Autumn Budget 2024 – Analysis, reactions, and everything else you need to know

Friday 01st November

In this briefing we summarise:

  • What were the key policy takeaways from the Chancellor’s statement
  • Insider analysis from Pagefield experts who have worked inside both government and opposition
  • How the media, opposition and economists have reacted
  • Key links for you to dive into more detail

Our top 3 policy takeaways

Tax on the rise

  • The rate of employer National Insurance will increase by 1.2 percentage points, to 15% from 6 April 2025. The Secondary Threshold – the level at which employers become liable to pay National Insurance on each employee’s salary – will reduce from £9,100 per year to £5,000 per year.
  • The smallest businesses will be protected as the Employment Allowance will increase to £10,500 from £5,000.
  • The main rate of Corporation Tax, paid by businesses on taxable profits over £250,000, is to stay at 25% until the next election.
  • Capital Gains Tax (CGT) will increase from 10% to 18% for those paying the lower rate, and 20% to 24% for those paying the higher rate.

Spending cuts

  • While day-to-day spending on the NHS and education in England is to rise by 4.7% in real terms this year, nearly all other Whitehall departments have to find savings.
  • One winner was the Ministry of Defence, with spending to rise by £2.9bn next year.
  • Meanwhile, the Home Office plans to cut asylum support costs by more than £4bn over the next 2 years compared to the previous government’s spending trajectory.

Invest, invest, invest

  • The Office for Budget Responsibility (OBR) predicts the UK economy will grow by 1.1% this year, 2% next year, and 1.8% in 2026.
  • Billions of pounds have been promised to fund new infrastructure projects as well as recommitments to reform planning.

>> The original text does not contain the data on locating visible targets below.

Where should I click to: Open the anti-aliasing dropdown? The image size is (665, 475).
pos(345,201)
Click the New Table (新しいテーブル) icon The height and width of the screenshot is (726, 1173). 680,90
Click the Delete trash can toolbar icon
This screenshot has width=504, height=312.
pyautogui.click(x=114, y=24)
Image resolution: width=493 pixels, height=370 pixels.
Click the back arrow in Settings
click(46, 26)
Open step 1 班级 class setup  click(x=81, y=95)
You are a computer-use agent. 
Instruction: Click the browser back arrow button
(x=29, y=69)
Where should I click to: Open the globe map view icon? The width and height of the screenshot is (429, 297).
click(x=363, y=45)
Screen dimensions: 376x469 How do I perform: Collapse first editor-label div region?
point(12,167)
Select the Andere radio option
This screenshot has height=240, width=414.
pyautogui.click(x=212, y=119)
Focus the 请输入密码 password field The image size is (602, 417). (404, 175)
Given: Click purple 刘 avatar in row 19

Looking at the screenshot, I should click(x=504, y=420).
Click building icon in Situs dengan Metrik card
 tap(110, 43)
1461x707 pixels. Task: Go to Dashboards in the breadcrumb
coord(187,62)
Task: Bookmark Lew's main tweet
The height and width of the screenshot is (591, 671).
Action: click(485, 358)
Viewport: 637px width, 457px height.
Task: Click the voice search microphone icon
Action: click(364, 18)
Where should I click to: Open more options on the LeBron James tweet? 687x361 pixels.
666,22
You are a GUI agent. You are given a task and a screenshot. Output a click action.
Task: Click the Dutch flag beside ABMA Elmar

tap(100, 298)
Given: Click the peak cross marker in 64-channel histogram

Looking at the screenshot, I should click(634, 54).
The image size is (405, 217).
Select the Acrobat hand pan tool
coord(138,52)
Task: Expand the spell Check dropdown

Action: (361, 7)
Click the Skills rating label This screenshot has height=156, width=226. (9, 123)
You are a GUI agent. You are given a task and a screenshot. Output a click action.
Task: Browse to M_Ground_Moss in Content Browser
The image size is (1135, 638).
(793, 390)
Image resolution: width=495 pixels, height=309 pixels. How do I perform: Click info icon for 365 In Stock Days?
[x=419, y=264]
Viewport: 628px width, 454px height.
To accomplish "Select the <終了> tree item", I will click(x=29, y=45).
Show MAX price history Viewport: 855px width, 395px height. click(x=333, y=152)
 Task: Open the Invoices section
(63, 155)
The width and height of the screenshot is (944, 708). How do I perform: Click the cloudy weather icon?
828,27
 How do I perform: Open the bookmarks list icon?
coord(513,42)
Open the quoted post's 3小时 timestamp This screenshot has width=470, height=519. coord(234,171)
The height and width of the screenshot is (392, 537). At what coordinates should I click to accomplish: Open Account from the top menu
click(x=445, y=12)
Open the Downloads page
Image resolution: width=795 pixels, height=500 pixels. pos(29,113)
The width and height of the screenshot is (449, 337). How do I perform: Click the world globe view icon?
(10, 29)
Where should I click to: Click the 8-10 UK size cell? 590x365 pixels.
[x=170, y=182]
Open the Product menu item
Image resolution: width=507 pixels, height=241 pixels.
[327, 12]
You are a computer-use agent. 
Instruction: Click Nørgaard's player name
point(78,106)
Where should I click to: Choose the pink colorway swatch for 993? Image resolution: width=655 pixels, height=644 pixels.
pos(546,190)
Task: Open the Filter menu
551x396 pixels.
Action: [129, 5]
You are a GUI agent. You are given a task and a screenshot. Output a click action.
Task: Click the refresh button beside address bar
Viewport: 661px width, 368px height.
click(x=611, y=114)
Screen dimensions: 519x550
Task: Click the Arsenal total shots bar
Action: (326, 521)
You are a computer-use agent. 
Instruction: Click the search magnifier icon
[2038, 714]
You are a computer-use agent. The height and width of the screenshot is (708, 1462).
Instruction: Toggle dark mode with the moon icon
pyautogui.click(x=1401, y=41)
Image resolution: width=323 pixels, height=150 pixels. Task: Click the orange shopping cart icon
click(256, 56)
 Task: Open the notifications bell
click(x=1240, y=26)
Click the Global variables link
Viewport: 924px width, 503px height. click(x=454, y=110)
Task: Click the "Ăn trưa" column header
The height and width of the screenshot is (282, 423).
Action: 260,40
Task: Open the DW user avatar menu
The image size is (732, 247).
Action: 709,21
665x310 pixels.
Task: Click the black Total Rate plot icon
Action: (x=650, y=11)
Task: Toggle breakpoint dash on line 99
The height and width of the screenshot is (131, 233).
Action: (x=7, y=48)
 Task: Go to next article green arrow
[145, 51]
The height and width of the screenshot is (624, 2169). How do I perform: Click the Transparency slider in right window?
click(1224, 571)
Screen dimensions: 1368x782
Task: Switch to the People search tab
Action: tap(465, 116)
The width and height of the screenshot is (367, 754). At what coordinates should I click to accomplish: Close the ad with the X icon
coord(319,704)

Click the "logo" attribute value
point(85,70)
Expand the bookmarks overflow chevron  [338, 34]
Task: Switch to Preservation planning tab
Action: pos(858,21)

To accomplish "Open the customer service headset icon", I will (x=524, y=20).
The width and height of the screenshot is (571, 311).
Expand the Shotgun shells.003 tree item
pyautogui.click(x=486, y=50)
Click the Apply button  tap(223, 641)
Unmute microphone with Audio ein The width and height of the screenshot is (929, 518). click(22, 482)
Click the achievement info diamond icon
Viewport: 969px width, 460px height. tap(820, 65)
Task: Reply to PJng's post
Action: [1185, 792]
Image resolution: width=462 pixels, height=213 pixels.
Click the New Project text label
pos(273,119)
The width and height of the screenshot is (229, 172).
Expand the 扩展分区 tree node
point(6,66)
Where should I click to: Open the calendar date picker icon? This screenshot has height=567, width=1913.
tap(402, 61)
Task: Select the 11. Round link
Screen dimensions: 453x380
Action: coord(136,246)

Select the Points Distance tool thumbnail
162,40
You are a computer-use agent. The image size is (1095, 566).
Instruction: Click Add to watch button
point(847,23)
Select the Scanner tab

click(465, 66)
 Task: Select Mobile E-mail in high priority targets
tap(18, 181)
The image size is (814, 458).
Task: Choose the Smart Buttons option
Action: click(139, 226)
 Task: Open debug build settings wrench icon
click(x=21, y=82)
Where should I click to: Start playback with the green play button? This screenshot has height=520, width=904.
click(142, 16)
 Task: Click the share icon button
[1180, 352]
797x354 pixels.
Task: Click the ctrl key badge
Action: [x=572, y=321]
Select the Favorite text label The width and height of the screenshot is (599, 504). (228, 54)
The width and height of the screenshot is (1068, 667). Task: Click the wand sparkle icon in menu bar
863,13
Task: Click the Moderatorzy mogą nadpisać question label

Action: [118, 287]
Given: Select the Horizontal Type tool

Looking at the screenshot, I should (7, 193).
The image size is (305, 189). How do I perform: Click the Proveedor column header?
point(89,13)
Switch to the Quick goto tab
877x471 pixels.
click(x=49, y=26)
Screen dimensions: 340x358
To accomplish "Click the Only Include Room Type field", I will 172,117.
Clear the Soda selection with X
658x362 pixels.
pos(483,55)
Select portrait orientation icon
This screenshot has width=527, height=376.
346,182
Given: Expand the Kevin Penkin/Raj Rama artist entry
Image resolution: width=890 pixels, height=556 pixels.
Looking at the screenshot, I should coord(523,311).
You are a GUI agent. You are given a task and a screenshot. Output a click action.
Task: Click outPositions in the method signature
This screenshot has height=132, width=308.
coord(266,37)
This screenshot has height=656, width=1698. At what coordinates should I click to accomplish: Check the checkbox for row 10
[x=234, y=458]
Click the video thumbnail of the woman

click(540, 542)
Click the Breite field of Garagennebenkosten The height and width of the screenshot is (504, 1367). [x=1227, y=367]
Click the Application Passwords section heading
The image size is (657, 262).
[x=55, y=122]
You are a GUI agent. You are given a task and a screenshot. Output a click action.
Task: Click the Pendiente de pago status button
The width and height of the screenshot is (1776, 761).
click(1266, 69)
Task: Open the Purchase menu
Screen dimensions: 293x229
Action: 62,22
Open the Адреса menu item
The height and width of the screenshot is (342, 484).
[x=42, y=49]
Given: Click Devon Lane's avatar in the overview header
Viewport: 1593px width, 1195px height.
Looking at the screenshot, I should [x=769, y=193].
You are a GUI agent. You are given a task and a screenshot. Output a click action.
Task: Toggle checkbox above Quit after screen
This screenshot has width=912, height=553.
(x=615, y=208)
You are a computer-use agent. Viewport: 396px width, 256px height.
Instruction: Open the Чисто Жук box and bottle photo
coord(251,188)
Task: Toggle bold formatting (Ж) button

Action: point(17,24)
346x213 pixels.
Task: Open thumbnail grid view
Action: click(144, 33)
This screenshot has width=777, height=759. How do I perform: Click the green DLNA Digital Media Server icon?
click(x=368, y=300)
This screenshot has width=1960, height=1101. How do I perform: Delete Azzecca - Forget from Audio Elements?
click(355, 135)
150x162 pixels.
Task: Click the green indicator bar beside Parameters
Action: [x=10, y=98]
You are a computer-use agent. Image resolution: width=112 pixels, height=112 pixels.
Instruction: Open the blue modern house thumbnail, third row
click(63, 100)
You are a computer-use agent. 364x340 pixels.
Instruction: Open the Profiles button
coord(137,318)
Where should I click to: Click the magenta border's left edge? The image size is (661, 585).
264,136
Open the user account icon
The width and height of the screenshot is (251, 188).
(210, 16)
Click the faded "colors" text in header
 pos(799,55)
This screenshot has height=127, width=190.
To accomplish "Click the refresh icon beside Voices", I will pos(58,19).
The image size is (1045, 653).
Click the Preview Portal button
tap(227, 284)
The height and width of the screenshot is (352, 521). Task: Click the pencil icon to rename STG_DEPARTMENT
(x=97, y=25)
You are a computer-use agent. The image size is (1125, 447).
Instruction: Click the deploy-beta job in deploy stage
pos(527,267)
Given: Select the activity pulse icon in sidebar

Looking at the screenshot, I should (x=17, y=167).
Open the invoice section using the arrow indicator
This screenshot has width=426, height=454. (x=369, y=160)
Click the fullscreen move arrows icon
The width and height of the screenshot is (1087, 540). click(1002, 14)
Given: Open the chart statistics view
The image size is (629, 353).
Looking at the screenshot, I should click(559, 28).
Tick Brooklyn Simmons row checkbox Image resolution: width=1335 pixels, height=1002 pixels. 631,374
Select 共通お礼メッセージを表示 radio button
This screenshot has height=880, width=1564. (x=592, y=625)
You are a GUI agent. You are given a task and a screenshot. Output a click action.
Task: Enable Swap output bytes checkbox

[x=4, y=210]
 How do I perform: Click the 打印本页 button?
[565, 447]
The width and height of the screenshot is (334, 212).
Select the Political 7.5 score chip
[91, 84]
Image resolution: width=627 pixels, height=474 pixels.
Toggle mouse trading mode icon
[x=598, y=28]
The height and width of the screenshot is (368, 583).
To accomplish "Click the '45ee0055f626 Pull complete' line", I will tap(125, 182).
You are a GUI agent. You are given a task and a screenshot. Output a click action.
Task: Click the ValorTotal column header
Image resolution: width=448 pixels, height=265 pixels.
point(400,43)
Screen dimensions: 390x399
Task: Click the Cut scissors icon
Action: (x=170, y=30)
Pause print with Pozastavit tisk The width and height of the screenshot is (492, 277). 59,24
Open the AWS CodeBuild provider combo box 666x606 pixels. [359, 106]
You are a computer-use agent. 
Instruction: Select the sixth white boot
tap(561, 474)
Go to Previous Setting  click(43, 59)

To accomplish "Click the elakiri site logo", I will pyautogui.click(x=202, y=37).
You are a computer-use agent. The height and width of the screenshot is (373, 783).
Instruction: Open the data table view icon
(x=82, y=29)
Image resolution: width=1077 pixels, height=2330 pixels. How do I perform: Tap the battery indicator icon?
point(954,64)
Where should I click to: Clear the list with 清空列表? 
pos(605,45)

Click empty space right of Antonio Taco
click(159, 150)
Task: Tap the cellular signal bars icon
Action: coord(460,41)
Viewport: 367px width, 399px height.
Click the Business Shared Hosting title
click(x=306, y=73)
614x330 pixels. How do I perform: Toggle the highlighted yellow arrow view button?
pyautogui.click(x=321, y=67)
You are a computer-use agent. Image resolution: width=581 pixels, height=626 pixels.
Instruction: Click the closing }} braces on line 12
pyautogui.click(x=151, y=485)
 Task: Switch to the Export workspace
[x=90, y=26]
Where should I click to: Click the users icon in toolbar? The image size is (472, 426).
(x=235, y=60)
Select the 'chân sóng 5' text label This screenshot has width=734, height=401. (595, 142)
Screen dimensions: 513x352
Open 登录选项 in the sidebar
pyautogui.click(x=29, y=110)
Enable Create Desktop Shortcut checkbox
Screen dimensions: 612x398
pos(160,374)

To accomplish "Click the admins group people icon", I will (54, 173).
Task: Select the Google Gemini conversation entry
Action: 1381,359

In total, the Chancellor is boosting public investment by over £100 billion over the next five years across roads, rail, schools and hospitals.
  • Elsewhere, capital investment will increase by £13 billion next year, taking total departmental capital spending to £131 billion in 2025-26. 

Rebecca Lury, Pagefield Parter

The message from yesterday’s Budget was clear – invest, invest, invest.

Against the backdrop of a heavily briefed set of Budget announcements, Rachel Reeves stood at the Despatch Box to deliver Labour’s first Budget since 2010. It has been a long time coming, and the pressure to show that Labour can maintain stable markets has been significant.

Reeves was clear that this Budget included a number of difficult announcements, as a direct result of the decisions taken by the Conservatives during their time in power.

Whilst most of the announcements had been leaked over the preceding days – much to the annoyance of Speaker Lindsay Hoyle – Reeves was determined to hammer home the point that Labour can be trusted with the public finances.

And in a clear showing of support for ‘working people’, we saw a fuel duty freeze, a

reduction in duty on draught beer, and the commitment to increase the personal tax thresholds in 2028/29.

In contrast, policies targeting those with the highest incomes were announced, including changes to Capital Gains Tax and Inheritance Tax thresholds, and a nifty dig at Rishi Sunak, the Conservative Leader for a few more days still, with a significant increase in Air Passenger Duty on private jets.

The final part of the Budget was focused on public spending – in particular schools, and the NHS – traditional areas that we see Labour wanting to make investment, and the money announced was significant in a bid to not just prevent things getting worse, but actually improve services going forward.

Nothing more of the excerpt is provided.